Walmart Foundation announces new grant to PRADAN to support the growth and development of women-led FPOs
Bangalore : To improve rural livelihoods of small and marginal farming households, especially women farmers in the tribal regions of eastern states of the country, Walmart Foundation and PRADAN today announced the implementation of the ‘PROWFIT’ project. PROWFIT, that stands for the ‘prowess of organized resources & women-farmers for transforming FPOs into independent institutions’, intends to support 60 women-led Farmer Producer Organizations (FPOs) over a period of 30 months.

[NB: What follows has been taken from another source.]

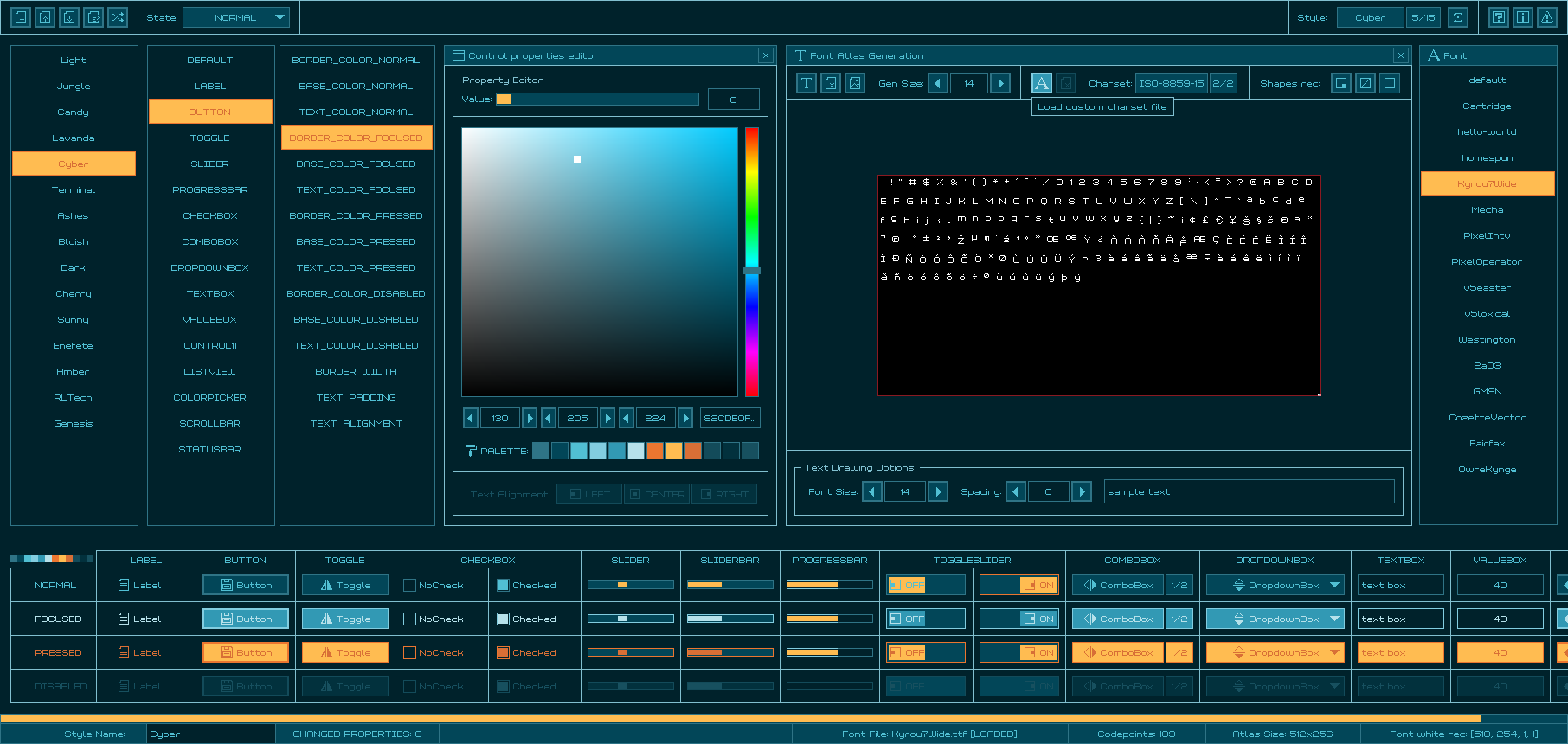Select SLIDER in the controls list
The height and width of the screenshot is (744, 1568).
[210, 164]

The project will be supported by a grant of $2 million from the Walmart Foundation, and will aim to empower nearly 120,000 women to create viable smallholder businesses with a total cumulative annual turnover of $32 million. As part of the project, the FPOs will receive assistance to develop business plans, build necessary systems and processes, and implement governance systems for their ventures. In addition, they will also be provided technology and financial support through access to service partners and linkages with relevant national or state government programs to avail complementary aid. For example, under the Government of India Scheme ‘Formation and Promotion of 10,000 FPOs’, 29 FPOs from the project will be able to benefit with access to improved technology, credit, better input, and more markets to enhance quality and value realization of their produce.
PROWFIT builds off PRADAN’s previous project ‘LEAP’ (Livelihoods Enhancement through market Access and Women Empowerment). LEAP, a two-year project, was supported by $1.9 million grant from the Walmart Foundation. This project impacted the livelihoods of 45,000 smallholder women farmers across Jharkhand, Odisha, and West Bengal. The program focused on creating opportunities for women smallholder farmers (SHFs) to build capabilities to sustainably double their income over a four-year period, with a goal to take them irreversibly above the poverty line by establishing sustainable farm businesses. These women farmers were already mobilized into Self-Help Groups (SHGs) and collectivized into informal production clusters, to take up agriculture and allied activities through synchronized production and market interface. These informal producer collectives have since evolved into 13 formalized FPOs, and interventions to strengthen these institutions are underway.
While elaborating on the new grant, Julie Gehrki, Vice President and Chief Operating Officer at Walmart Foundation, said, “PRADAN’s projects like PROWFIT and LEAP align well with our efforts in India to strengthen FPOs by helping them increase volume, quality and sustainability of production, while building and deepening their connections to markets. The latest investment in PRADAN will expand reach to even more rural women, while also deepening impact through sustainable yield growth and through unlocking income sources.”
Muni Heprika, a woman belonging to the Kandha tribe in Odisha, joined Maa Gangeidevi Producer Group (PG) in 2021 which was a part of the Mahila Pragati Farmer Producers Company Limited, promoted under the LEAP project, to grow brinjals in the monsoon season.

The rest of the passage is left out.